Oct. 26, 2012 Using something called "inertial microfluidics," University of Cincinnati researchers are able to continuously and selectively collect rare cells, such as circulating tumor cells, based on their size vs. other biomarkers. This could reduce analysis time and increase selectivity while reducing reliance on antibody-based testing in clinical tests.
At the Sixteenth International Conference on Miniaturized Systems for Chemistry and Life Sciences (microTAS) to be held Oct. 28-Nov. 1, in Okinawa, Japan, University of Cincinnati researchers will present four papers, including one detailing improvements in rare cell isolation and one detailing improvements, in terms of cost and time, of common blood tests.
Ian Papautsky, associate professor in UC's School of Electronic and Computing Systems (SECS), part of the College of Engineering and Applied Science, and a UC team are leading these research efforts.
In a paper titled "Continuous Rare Cell Extraction Using Self-Releasing Vortex in an Inertial Microfluidic Device" by Papautsky and co-authors Xiao Wang, UC doctoral student, and Jian Zhou, research associate, a new concept for separation of rare cells, such as prostate cancer cells or circulating tumor cells, using microfluidics, is detailed.
"Last year we showed we can selectively isolate prostate cancer cells, but only by running small sample volumes one at a time. Now we show that we can do this continuously," Papautsky said. "This is exciting because it allows for an entire blood draw to be processed, in continuous matter, in a shorter period of time."
These blood draws can be used to identify tumor cells for diagnostic or prognostic purposes. "Our approach is based purely on size. It doesn't rely on antibodies, which is important because not all cancer cells express antigens. So, if the cancer cells are, let's say, larger than 20 microns, we'll extract them," he explained.
The most common approach for looking for these circulating tumor cells is via a system that uses a selection using antibodies to detect antigens. "We could also use our device to prepare samples for systems that use antibody-based selection." This combined approach could potentially help reduce occurrence of false positives while significantly increasing the accuracy of the antibody-based tests.
Another area in which this device could be useful is in working with cell cultures. "If you have a mixture of multiple cells where some cells are small and other cells are big, we could separate these cell populations very easily," Papautsky explained. "Anytime you need to separate based on size, we can do it using inertial microfluidics."
The advantage of inertial microfluidics in cell separation is that it can be done easily and without cumbersome equipment. This research is leading to an entirely new generation of testing capabilities which particularly lend themselves to direct use in the field and in physicians' offices in just about any country and any economic setting.

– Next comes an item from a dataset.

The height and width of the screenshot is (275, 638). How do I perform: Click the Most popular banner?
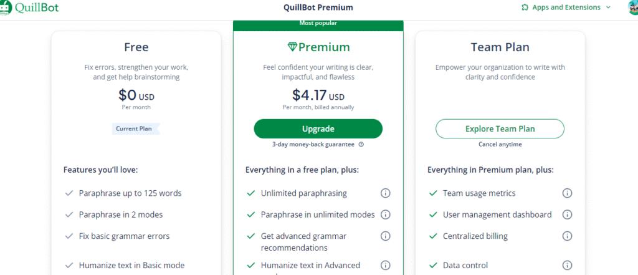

In another paper, titled "Sorting of Blood in Spiral Microchannels" Papautsky and doctoral student Nivedita Nivedita demonstrate continuous sorting of blood utilizing inertial microfluidics via a simple passive microfluidic device. Papautsky's lab has been developing the concept of using inertia to manipulate cells and particles during the last few years. "It's truly different and innovative because these microfluidic devices are really low cost while offering very high throughput," said Papautsky.
The device is, essentially, a clear, plastic, flexible square that is relatively small in size, at about a half an inch across, but big in concept. "With this particular device we can take a drop of blood, put it in the input port in the center, and separate," Papautsky explained. The device contains four outlet ports which separate the blood into different streams, allowing the collection of outputs containing dilute plasma, red blood cells and white blood cells.
"There are a lot of clinical diagnostic tests that are based on blood," he said. One of the most common tests that are done in a hospital is the complete blood count (CBC). Through this test, a wide range of conditions like anemia, malaria or leukemia are diagnosed. "In all of these diagnostic tests, blood must be separated into its components, and that's what this device does," Papautsky explained. "So, instead of using a big centrifuge to do it, we can do it with this little device." Using the microfluidic device allows for a diagnosis in less time in a much easier fashion.
This quick, low-cost way of running a diagnostic test could potentially be used in a resource-limited setting. "One of the issues that I hear from my colleagues who work in these areas that do tests is that they have equipment," he said, "but don't always have personnel or stable power to operate them. So in places like India, Africa or Central America, our devices could be useful."
This work was supported by the DARPA Micro/Nano Fluidics Fundamentals Focus (MF3) Center at the University of California at Irvine.